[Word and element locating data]
◆ ◆ ◆ ◆ ◆ ◆ ◆

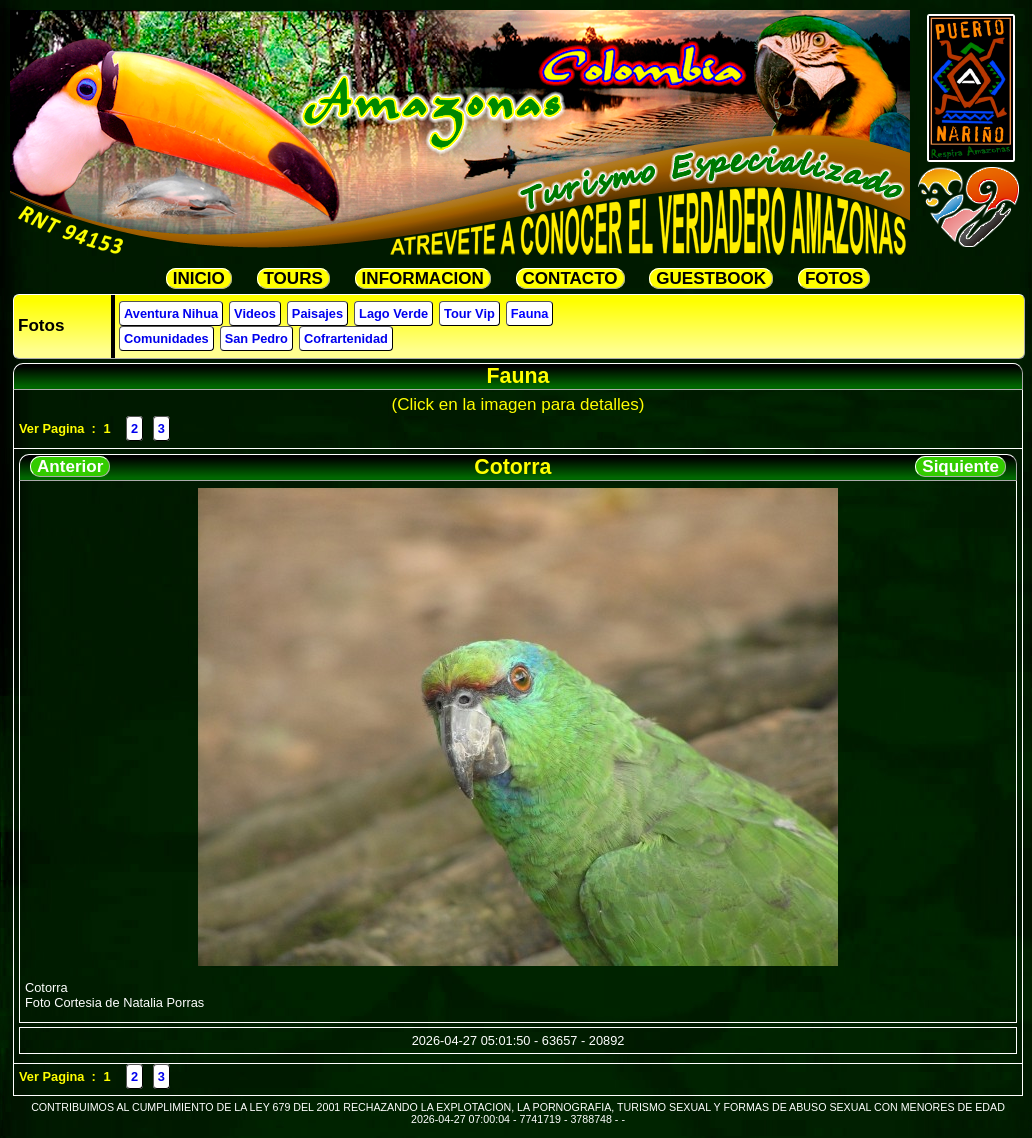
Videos (255, 313)
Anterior (70, 466)
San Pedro (256, 338)
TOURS (293, 278)
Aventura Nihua (171, 313)
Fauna (530, 313)
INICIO (199, 278)
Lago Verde (393, 313)
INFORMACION (423, 278)
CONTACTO (570, 278)
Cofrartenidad (346, 338)
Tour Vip (469, 313)
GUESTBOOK (711, 278)
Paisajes (317, 313)
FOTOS (834, 278)
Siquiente (960, 466)
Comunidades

◆ ◆ ◆ ◆ ◆ ◆ ◆

Work to complete
Repeat the rows above without any change, starting at the row with "INFORMACION (423, 278)" and continuing through the last row, both included.

Written response
INFORMACION (423, 278)
CONTACTO (570, 278)
Cofrartenidad (346, 338)
Tour Vip (469, 313)
GUESTBOOK (711, 278)
Paisajes (317, 313)
FOTOS (834, 278)
Siquiente (960, 466)
Comunidades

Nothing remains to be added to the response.